Адитта попытался вжаться в стену, спиной к которой стоял:
— Да как же больше смыслящие? Да как можно?
— И я с радостью прислушаюсь к их, несомненно, мудрому гласу. Вот вы, к примеру, какое хозяйство ведёте?
— Да какое хозяйство… Камень на продажу рубим и тешем.
— И сколько за свою работу взяли бы? Как в прошлом году или меньше?
Хозяин каменоломни отчётливо вздрогнул:
— А с чего вдруг меньше брать? Камень же не зерно, и за десять лет не испортится.
— Если его не испортить в самом начале. Так сказать, по выемке из горного лона.
Глаза Адитты округлились, позволяя точно выяснить их цвет. Серый, уходящий в зелень. Пожалуй, изо всех встреченных мною в Блаженном Доле людей пока только у одного Натти взгляд другой крайности.
— А что случилось при выемке?
— Кто в вашей семье следит за работниками? Уж верно не вы, любезный, с вашим-то возрастом и положением.
— Сын мой. Старший.
— Он недостаточно зорок?
Хозяин каменоломни совсем сник, но признал:
— Да на глаза пока не жаловался…
— Тогда ему следует протереть свои глаза получше. — Я протянул Адитте кусок камня, на котором стояла печатка нынешнего года. — Точить надо инструмент чаще и тщательнее, а то сколы неровные идут.

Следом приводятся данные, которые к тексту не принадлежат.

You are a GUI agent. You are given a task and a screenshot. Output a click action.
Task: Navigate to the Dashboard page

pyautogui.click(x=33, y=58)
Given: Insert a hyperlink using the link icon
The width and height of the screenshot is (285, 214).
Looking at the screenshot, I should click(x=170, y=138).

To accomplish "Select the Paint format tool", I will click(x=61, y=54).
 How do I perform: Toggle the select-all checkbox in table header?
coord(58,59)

Дрожащие пальцы моего собеседника ощупали указанное место.
— И верно… Ну, Турин, ну как же ты так… Подвёл старика…
— Так что скажете насчёт цены?
Хозяин каменоломни согнулся, попятился, упёрся в стену и мелкими шажками начал ползти по ней к выходу.
— Уже уходите?
— Так дела же, йерте, дела неотложные…
Оказавшись за порогом, Адитта проворно припустил прочь, и когда я вышел на крыльцо, то смог увидеть только побито согнутую спину, исчезающую за кустами изгороди.
— Он что, испугался?
— А то нет! — хохотнул Натти, выходя на свежий воздух следом за мной.
— Но чего?
— Не чего, а кого. Тебя он испугался. Чудо, что в штаны не наложил со страху, а то пришлось бы проветривать дом. Да и пол мыть.

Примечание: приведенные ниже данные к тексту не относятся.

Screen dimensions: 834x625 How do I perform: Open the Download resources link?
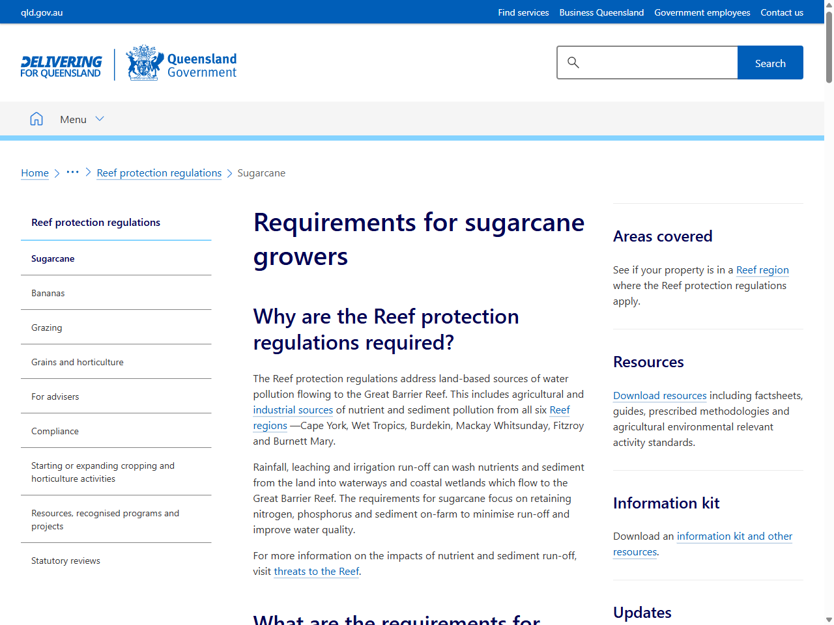[x=659, y=395]
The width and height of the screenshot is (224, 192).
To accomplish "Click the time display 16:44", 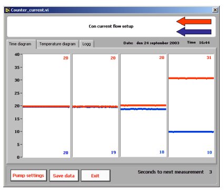I will [204, 43].
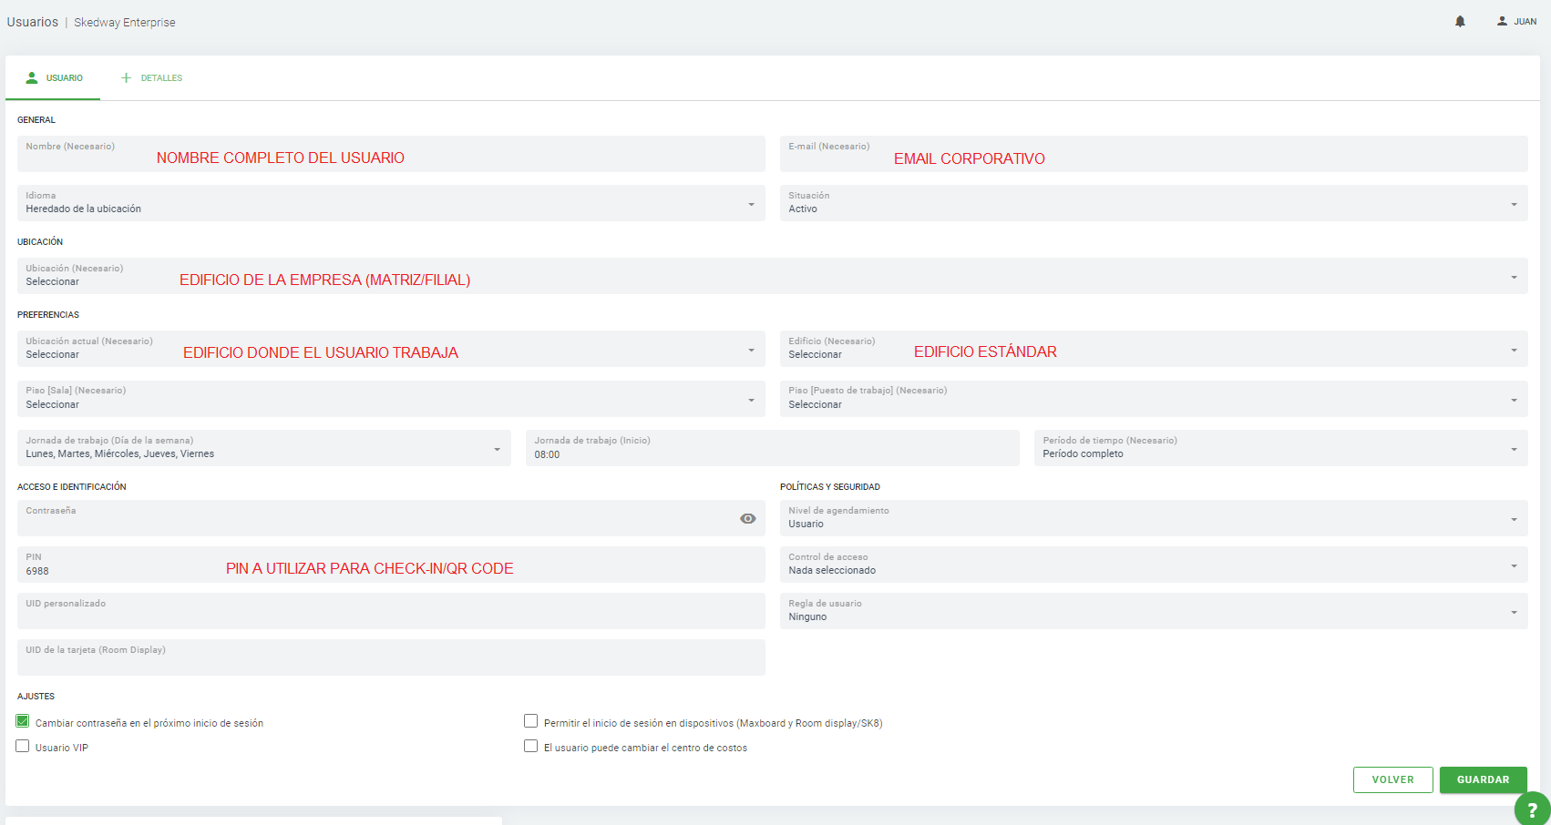Expand the Idioma dropdown
The width and height of the screenshot is (1551, 825).
coord(390,204)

Я устало потёр уголок глаза. Ну вот, хотел обзавестись сторонником и помощником, а получилось ровно наоборот. Наверное, стоило промолчать о тупых резцах? Но такой товар на ярмарке могут и не взять, особенно если у покупателей будут глаза зорче, чем у сына одного известного мне отца.
— Да и я бы испугался, — вдруг добавил Натти.
— Ты? Почему?
— А как не испугаться? Голос ласковый и глаза добрые-добрые, а слова наперекор всему, что видишь, звучат.

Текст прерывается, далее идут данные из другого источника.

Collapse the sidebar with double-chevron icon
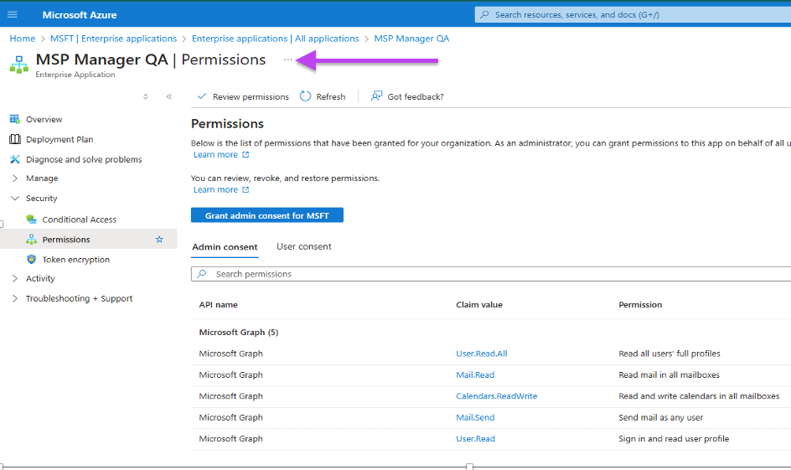Screen dimensions: 791x470 pyautogui.click(x=169, y=96)
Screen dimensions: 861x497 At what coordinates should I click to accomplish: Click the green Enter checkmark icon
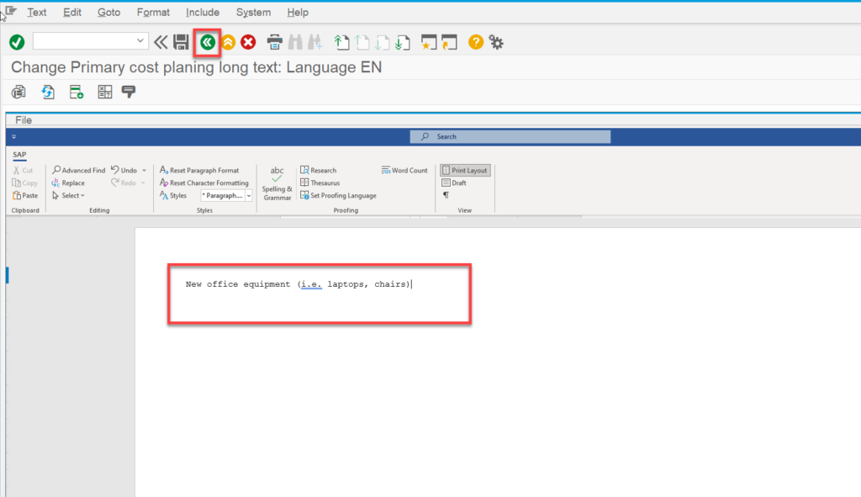tap(16, 41)
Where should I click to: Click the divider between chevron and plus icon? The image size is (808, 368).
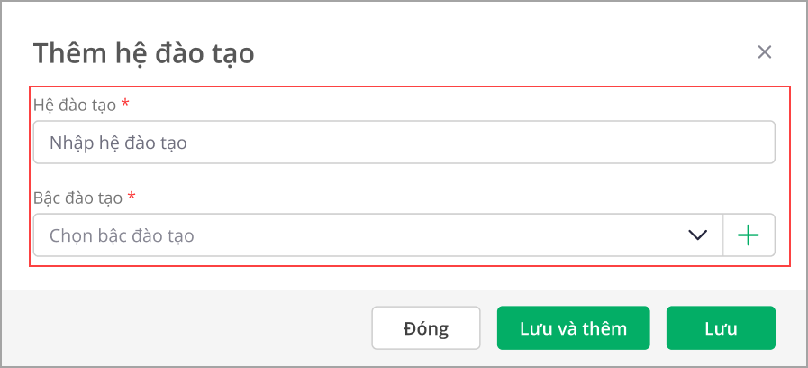723,235
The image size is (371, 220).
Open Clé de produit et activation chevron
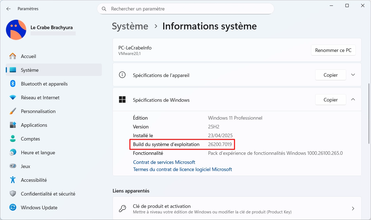353,209
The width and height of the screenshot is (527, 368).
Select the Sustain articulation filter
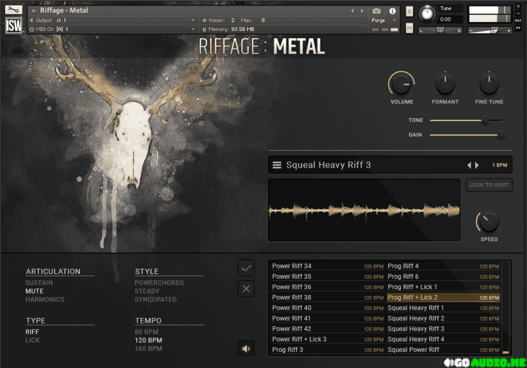39,283
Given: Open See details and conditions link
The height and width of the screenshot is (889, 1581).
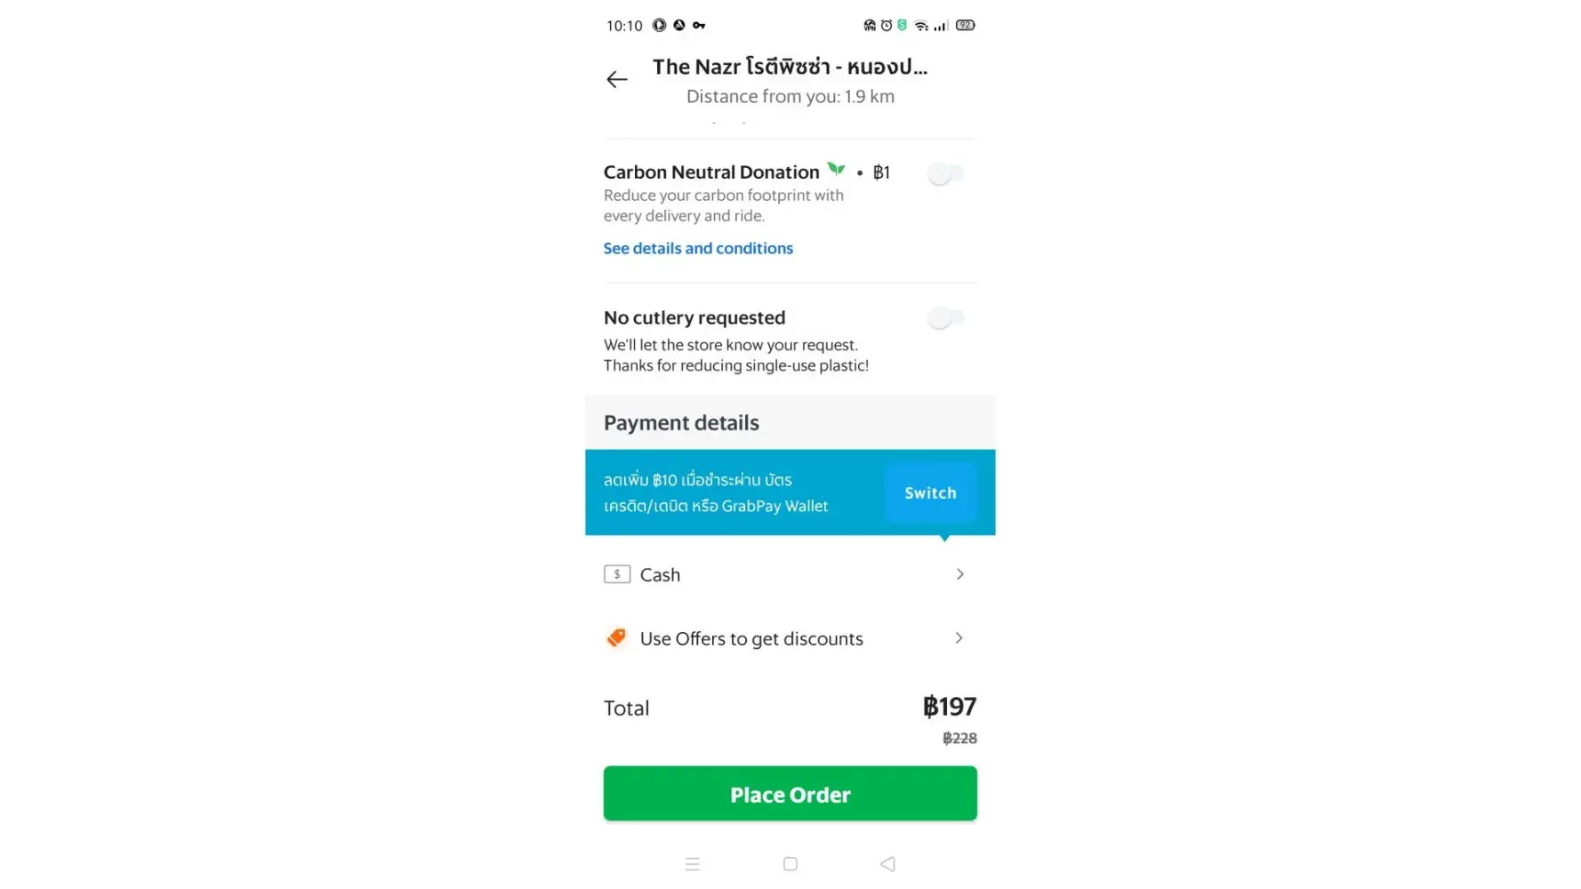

М-да, искренняя просьба не удалась. Выходит, и этого я не умею? Жаль. Так что же делать? До вечера успею просмотреть оставшиеся товары на предмет изъяна или другого отличия от прошлогодних образцов. А дальше? Выяснить, лучше или хуже вещь, выставленная на продажу, — только половина дела. Ещё надо понять, согласны ли её купить за назначенную цену. Но об этом надо спрашивать не продавцов, а…
— Далеко отсюда Грент, тот, где будет ярмарка?
— Дня полтора в обозе.
— Как думаешь, одолжат мне коляску, чтобы добраться до города?
— А зачем вам туда?
Толком ещё не знаю. Походить. Посмотреть. Послушать. Войти в обстоятельства.
— С ценами нужно что-то решать. И поскорее.
— Да не бойся ты, в самом деле! Ну ошибёшься раз-другой, и что? Не обеднеют наши купцы с одной ярмарки!
Верно говоришь, Натти. Очень верно. И любое моё слово прозвучит неоспоримым приказом, даже если исполнять его будут стиснув зубы. Но я не могу оказаться хуже моего предшественника. Никак не могу.
— Мне нельзя ошибиться.
— Как так? Да и ругать никто не будет, все ведь знают, что ты здесь ещё не обжился.
Значит, полагаешь, мне можно сесть сиднем и наслаждаться покоем, благо снеди и в самом деле хватит по меньшей мере до середины лета?
— А я всё же попробую сделать по-своему..
— Ну как знаешь.
В его голосе должны были бы слышаться нотки равнодушия, а вместо того мне почему-то показалось, что рыжий одобряет моё решение. Интересно, с чего бы вдруг?